**Written instruction**
Can you render the lines from the line containing "How do I perform: Open the Getting" to the line containing "point(91,514)", both included, as a numbered list with blank lines left out?

(Word and element locating data)
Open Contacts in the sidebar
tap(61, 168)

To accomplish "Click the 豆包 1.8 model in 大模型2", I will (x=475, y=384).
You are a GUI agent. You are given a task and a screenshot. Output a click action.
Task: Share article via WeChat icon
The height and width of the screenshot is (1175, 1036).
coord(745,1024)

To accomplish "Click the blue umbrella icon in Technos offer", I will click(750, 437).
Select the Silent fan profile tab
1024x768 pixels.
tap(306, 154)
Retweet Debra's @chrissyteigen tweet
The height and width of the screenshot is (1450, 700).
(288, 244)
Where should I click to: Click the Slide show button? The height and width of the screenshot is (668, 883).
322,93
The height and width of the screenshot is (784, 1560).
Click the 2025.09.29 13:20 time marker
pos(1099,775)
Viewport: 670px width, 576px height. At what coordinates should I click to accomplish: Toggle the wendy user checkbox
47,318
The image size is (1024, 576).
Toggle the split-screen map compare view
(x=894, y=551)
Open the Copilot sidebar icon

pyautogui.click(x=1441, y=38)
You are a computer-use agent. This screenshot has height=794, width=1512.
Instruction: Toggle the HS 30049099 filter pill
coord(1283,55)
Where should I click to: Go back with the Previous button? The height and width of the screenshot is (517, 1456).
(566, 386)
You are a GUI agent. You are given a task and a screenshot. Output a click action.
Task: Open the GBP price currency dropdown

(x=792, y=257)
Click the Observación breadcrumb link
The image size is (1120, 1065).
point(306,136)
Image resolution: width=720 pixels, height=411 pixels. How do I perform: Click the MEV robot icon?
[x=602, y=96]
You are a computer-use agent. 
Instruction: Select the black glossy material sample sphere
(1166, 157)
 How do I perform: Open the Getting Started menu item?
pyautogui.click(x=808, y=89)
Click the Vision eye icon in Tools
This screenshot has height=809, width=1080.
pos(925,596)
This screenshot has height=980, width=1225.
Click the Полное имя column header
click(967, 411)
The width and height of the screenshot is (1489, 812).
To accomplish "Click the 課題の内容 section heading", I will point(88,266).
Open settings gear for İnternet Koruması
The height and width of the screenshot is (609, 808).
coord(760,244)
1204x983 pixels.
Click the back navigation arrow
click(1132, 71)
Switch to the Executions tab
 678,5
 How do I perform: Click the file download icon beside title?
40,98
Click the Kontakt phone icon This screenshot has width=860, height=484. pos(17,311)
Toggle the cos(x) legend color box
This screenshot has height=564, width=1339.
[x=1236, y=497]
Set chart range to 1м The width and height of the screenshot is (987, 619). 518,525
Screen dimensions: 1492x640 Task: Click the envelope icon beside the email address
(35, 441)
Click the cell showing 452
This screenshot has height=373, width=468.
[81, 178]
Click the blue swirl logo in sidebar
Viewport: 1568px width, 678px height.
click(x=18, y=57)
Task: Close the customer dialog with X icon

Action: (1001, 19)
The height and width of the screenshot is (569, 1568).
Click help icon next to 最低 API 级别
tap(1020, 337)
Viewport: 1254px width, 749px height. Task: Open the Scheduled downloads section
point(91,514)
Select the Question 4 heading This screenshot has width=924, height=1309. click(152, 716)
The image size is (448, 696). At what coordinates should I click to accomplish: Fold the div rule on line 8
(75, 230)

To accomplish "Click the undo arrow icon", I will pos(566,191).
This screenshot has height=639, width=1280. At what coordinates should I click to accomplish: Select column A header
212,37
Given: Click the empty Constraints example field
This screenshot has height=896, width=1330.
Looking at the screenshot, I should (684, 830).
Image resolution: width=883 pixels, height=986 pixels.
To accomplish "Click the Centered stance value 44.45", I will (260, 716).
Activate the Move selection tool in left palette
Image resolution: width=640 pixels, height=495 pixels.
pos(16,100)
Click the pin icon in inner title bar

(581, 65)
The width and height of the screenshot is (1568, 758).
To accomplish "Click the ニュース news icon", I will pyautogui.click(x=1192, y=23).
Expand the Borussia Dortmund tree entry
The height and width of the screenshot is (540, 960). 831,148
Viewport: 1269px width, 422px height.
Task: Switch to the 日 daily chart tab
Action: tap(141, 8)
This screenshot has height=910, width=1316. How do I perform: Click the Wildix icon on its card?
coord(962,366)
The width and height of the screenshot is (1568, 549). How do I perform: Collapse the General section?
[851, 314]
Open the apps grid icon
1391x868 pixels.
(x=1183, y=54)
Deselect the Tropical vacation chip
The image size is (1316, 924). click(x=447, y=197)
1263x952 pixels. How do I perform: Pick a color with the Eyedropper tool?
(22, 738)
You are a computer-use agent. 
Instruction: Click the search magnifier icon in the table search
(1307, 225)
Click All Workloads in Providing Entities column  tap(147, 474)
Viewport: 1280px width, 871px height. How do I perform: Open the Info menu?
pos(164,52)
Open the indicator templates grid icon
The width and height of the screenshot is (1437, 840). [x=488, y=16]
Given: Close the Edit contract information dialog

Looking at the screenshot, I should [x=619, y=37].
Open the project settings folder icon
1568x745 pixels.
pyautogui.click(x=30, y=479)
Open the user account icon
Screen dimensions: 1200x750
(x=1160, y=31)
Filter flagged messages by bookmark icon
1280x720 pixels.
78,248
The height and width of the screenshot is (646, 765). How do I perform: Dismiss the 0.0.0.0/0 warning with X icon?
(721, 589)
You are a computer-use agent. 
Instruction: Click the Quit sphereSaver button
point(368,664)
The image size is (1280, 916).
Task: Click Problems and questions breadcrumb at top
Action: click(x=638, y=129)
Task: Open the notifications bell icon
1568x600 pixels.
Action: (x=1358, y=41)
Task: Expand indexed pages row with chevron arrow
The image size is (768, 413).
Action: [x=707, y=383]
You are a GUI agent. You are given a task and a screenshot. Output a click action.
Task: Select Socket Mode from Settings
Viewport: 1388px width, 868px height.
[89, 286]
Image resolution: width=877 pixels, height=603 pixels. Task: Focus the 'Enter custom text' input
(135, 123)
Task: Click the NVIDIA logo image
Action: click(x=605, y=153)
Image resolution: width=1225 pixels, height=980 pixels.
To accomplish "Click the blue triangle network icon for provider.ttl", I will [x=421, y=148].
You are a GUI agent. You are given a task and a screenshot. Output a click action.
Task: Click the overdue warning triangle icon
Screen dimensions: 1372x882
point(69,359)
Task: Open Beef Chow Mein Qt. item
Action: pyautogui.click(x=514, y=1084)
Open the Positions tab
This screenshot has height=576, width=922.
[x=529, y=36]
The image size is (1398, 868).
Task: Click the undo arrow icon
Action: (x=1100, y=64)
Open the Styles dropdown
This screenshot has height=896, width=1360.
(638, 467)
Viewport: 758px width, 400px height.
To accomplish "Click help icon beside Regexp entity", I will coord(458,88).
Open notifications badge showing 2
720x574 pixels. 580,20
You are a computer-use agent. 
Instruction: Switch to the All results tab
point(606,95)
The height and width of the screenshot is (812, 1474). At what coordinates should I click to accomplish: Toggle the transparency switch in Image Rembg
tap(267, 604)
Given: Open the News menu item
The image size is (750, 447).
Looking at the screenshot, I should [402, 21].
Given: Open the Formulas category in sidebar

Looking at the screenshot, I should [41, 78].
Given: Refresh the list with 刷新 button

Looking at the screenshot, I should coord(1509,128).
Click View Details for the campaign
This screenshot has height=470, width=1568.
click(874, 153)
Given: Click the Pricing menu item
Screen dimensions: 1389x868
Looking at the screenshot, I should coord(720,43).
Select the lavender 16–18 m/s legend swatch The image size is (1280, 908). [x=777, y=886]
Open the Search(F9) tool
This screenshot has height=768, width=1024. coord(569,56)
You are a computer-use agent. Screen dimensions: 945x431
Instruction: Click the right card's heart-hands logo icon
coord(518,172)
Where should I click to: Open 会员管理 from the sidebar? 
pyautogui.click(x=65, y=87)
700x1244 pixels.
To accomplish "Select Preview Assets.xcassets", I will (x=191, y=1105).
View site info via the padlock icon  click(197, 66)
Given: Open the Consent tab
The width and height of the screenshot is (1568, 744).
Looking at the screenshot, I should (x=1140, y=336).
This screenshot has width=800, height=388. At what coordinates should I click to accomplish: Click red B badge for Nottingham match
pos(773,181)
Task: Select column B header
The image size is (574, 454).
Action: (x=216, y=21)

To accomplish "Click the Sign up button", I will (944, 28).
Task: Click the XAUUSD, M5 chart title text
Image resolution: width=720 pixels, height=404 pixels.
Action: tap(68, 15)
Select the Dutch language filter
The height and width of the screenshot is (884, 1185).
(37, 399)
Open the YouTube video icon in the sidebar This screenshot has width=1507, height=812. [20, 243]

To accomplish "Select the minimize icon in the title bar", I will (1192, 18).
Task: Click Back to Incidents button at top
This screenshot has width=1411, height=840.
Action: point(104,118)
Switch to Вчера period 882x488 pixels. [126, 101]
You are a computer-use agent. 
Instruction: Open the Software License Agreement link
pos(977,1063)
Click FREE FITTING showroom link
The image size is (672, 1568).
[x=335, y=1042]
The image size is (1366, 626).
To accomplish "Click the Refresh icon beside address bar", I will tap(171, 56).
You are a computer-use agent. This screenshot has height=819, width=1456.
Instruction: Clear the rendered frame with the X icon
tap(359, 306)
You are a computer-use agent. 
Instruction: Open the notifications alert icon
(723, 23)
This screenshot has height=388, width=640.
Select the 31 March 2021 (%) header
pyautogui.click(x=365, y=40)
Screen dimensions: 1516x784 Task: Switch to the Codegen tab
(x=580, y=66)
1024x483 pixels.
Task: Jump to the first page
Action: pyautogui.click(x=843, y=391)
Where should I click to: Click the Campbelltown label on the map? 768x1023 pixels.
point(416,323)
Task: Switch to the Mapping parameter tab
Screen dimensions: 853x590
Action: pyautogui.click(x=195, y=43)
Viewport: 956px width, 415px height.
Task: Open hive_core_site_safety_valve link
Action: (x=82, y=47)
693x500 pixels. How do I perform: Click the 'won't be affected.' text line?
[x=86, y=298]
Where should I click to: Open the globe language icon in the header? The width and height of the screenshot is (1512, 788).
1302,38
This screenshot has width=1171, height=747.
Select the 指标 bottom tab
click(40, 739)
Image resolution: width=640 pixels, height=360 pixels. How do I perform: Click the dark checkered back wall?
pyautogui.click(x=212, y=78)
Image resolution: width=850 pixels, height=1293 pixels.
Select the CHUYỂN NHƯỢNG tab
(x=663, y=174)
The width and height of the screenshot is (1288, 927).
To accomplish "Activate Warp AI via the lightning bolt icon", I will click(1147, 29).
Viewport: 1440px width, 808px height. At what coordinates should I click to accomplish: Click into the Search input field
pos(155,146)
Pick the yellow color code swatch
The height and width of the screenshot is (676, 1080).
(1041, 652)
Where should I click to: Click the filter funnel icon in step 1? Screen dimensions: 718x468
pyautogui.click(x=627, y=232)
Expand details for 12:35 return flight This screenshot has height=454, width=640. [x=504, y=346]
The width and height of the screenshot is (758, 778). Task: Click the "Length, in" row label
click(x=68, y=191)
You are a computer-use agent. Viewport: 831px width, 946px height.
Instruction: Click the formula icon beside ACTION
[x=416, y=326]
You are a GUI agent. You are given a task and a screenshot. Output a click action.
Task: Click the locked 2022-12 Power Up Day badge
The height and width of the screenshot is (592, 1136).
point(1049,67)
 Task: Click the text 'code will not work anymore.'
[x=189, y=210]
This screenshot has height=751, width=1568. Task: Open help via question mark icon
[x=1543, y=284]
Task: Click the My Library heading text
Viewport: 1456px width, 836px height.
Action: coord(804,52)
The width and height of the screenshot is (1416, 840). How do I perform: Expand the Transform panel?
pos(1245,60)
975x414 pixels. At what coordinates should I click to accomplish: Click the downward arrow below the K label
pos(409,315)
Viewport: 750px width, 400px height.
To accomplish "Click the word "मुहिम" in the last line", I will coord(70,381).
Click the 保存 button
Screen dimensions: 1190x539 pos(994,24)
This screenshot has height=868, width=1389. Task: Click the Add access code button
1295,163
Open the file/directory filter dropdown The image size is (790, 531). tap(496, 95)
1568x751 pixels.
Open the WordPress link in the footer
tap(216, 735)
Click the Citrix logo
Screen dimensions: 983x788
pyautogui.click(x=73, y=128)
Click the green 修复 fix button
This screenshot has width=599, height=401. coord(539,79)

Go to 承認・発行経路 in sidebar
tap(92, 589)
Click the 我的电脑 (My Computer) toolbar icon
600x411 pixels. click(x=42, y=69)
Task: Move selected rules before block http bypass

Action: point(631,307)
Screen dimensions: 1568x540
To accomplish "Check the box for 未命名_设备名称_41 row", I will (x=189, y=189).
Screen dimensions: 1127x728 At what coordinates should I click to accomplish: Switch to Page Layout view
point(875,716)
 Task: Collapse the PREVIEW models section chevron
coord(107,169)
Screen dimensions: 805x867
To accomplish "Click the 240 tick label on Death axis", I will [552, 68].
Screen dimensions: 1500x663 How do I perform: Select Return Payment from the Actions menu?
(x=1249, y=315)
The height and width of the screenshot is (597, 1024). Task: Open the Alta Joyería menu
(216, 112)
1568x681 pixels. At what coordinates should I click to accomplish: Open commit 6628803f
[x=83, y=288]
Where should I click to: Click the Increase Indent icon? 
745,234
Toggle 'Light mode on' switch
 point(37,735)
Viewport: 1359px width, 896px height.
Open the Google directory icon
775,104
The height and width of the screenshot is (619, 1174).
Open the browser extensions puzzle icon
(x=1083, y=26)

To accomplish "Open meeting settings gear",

**Correct response**
1.  How do I perform: Open the Getting Started menu item?
2. pyautogui.click(x=808, y=89)
3. Click the Vision eye icon in Tools
4. This screenshot has height=809, width=1080.
5. pos(925,596)
6. This screenshot has height=980, width=1225.
7. Click the Полное имя column header
8. click(967, 411)
9. The width and height of the screenshot is (1489, 812).
10. To accomplish "Click the 課題の内容 section heading", I will point(88,266).
11. Open settings gear for İnternet Koruması
12. The height and width of the screenshot is (609, 808).
13. coord(760,244)
14. 1204x983 pixels.
15. Click the back navigation arrow
16. click(1132, 71)
17. Switch to the Executions tab
18.  678,5
19.  How do I perform: Click the file download icon beside title?
20. 40,98
21. Click the Kontakt phone icon This screenshot has width=860, height=484. pos(17,311)
22. Toggle the cos(x) legend color box
23. This screenshot has height=564, width=1339.
24. [x=1236, y=497]
25. Set chart range to 1м The width and height of the screenshot is (987, 619). 518,525
26. Screen dimensions: 1492x640 Task: Click the envelope icon beside the email address
27. (35, 441)
28. Click the cell showing 452
29. This screenshot has height=373, width=468.
30. [81, 178]
31. Click the blue swirl logo in sidebar
32. Viewport: 1568px width, 678px height.
33. click(x=18, y=57)
34. Task: Close the customer dialog with X icon
35. Action: (1001, 19)
36. The height and width of the screenshot is (569, 1568).
37. Click help icon next to 最低 API 级别
38. tap(1020, 337)
39. Viewport: 1254px width, 749px height. Task: Open the Scheduled downloads section
40. point(91,514)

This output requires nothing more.